With no particular place to be or things to do, I lay in bed reading all morning and sought a bit of company by way of RTE Radio 1. I heard you interview that very nice man from the GAA, Sean Kelly. A man who has won universal praise for his delicate, yet purposeful, leadership of Ireland’s largest amateur organisation.

Answering all your questions with characteristic self-deprecating Kerry humour, you pressed him on the GAA’s recent renewal (for one year) of their sponsorship deal with Guinness. Outrage and horrified, you demanded with, no little indignation, to know why the GAA was taking the Diageo corporate buck.

Sean prefaced his answer by explaining first, the steps that this amateur Sporting organisation had done to try to counteract the scourge of excessive drink and drug taking by the Irish youth. "But this is so hypocritical!" you interjected more than once before Mr Kelly could answer your question. Why take the corporate sponsorship and tell the kids, ‘do what I say, not what I do’.

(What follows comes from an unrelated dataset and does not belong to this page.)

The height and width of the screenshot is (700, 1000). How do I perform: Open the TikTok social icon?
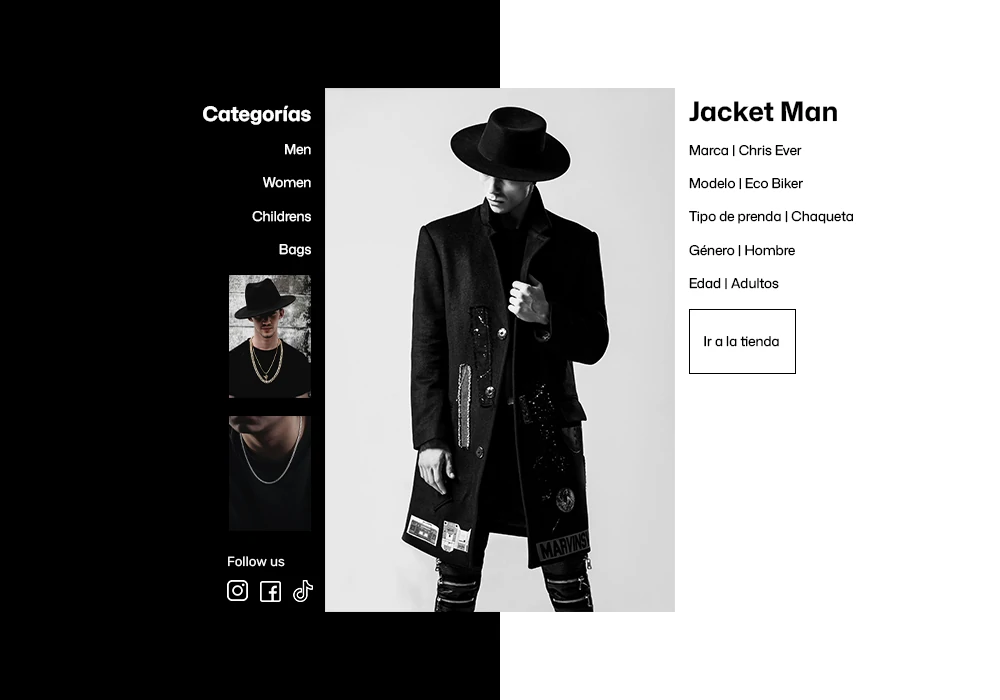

Please allow me to explain what is hypocritical. The state broadcaster pays you an obscene amount of money to broadcast. Much of this money is generated by advertising on RTE radio and television stations. The majority of the revenue comes from adverts for alcoholic beverages.

It would impress me a lot more if you had turned your indignation on your own employers. Your station's broadcast of 'Desperate Housewives' is sandwiched between persistent advertisements for Lindeman wine. (Kind of ironic given that one of the current story lines is a woman battling with alcoholism!) Ryan Turbidy regularly gives away alcoholic beverages to his studio audience. ‘How low can you go’, is a television programme the purpose of which seems to be how much alcohol can you consume in foreign lands and still talk coherently to a television camera.

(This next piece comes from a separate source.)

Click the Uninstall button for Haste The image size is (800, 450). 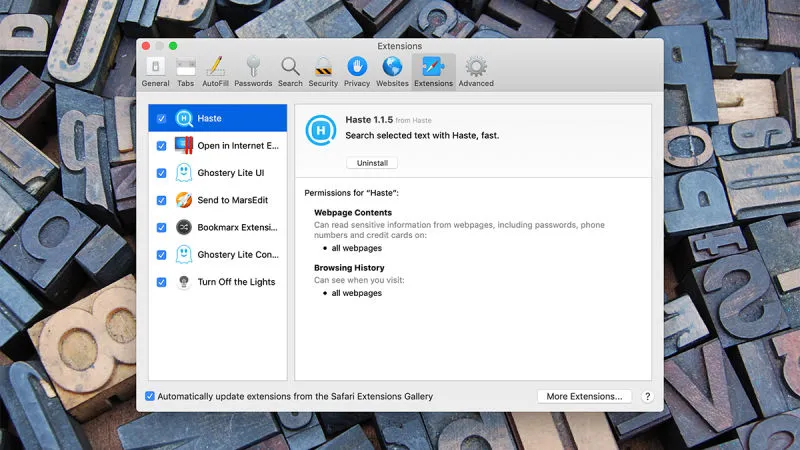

There are many professional sporting organisations that accept sponsorship by drinks companies but this never seems to be an issue. The Heineken cup has been feted as a near ethereal experience. The Irish Derby has become the property of Budweiser. I doubt that Diageo’s sponsorship of the All Ireland Hurling Championship is the biggest single reason for why so many young people drink to excess. Any more than the Football Championship causes impressionable young men and women to sign up for a mortgage with Bank of Ireland.

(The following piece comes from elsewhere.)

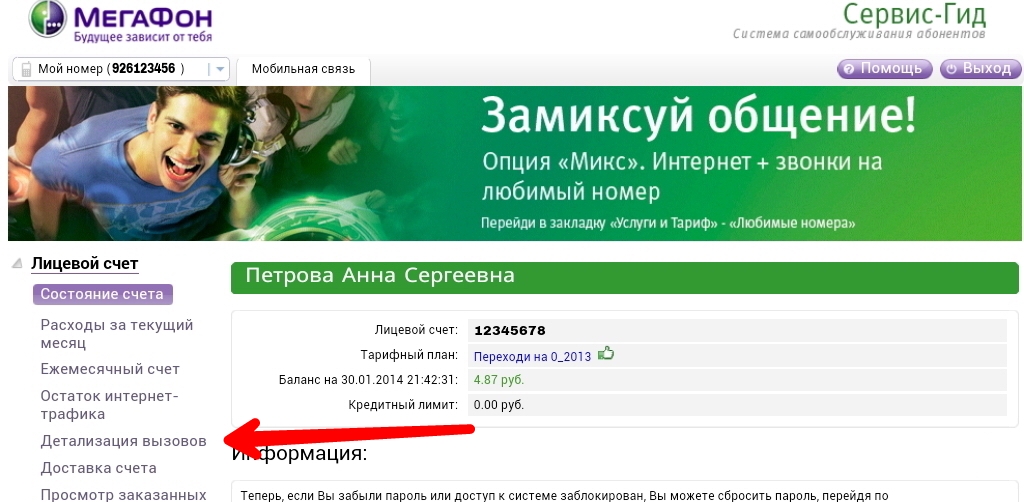The width and height of the screenshot is (1024, 502).
Task: Click the MegaFon logo
Action: click(x=120, y=22)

As a society we have not managed to develop a responsible attitude to drink. But like blaming Gardai for road deaths, it is ridiculous to suggest that the GAA promotes hard drinking among our youth.

I wish that I had grown up in an area that had a strong GAA organisation. If so, I might have played sport a little longer in my youth. I might have developed better social skills that would have enabled me to celebrate major milestones in my life without recourse to an alcohol crutch.



Blogger Fence said...

Good post.

It always annoys me when anti-alcohol organisations give out about sporting org.s accepting money from drink companies.

Alcohol isn't illegal, not yet anyway. So why should anyone feel guilty about taking money in sponsorship. Okay, so it might raise the profile of a specific brand, but personally, I don't think it impacts on how much anyone drinks. And I know for a fact that there are plenty of people who don't drink, ever, because of their dedication to the GAA cause.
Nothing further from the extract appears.